[Data items]
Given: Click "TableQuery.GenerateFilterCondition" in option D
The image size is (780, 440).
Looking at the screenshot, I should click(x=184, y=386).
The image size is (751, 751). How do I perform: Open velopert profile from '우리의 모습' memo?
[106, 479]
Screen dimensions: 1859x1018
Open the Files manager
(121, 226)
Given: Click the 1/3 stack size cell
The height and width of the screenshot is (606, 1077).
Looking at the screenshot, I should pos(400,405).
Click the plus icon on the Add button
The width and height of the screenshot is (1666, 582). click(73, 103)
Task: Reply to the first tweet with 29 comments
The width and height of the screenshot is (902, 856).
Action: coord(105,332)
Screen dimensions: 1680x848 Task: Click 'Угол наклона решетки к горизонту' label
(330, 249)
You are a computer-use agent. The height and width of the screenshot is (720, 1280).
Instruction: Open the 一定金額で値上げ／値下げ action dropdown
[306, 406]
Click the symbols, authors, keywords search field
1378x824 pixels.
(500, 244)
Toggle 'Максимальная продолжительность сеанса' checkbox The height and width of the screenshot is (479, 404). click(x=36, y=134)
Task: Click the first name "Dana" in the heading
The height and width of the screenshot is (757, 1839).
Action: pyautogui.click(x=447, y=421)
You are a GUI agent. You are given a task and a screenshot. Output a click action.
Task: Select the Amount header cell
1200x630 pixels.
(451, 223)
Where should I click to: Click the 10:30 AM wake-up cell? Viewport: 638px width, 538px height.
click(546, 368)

[ASSIGNMENT]
Your answer must be an exact transcription of every record above.

[EXERCISE OUTPUT]
Given: Click "TableQuery.GenerateFilterCondition" in option D
The image size is (780, 440).
Looking at the screenshot, I should click(x=184, y=386).
The image size is (751, 751). How do I perform: Open velopert profile from '우리의 모습' memo?
[106, 479]
Screen dimensions: 1859x1018
Open the Files manager
(121, 226)
Given: Click the 1/3 stack size cell
The height and width of the screenshot is (606, 1077).
Looking at the screenshot, I should pos(400,405).
Click the plus icon on the Add button
The width and height of the screenshot is (1666, 582). click(73, 103)
Task: Reply to the first tweet with 29 comments
The width and height of the screenshot is (902, 856).
Action: coord(105,332)
Screen dimensions: 1680x848 Task: Click 'Угол наклона решетки к горизонту' label
(330, 249)
You are a computer-use agent. The height and width of the screenshot is (720, 1280).
Instruction: Open the 一定金額で値上げ／値下げ action dropdown
[306, 406]
Click the symbols, authors, keywords search field
1378x824 pixels.
(500, 244)
Toggle 'Максимальная продолжительность сеанса' checkbox The height and width of the screenshot is (479, 404). click(x=36, y=134)
Task: Click the first name "Dana" in the heading
The height and width of the screenshot is (757, 1839).
Action: pyautogui.click(x=447, y=421)
You are a GUI agent. You are given a task and a screenshot. Output a click action.
Task: Select the Amount header cell
1200x630 pixels.
(451, 223)
Where should I click to: Click the 10:30 AM wake-up cell? Viewport: 638px width, 538px height.
click(546, 368)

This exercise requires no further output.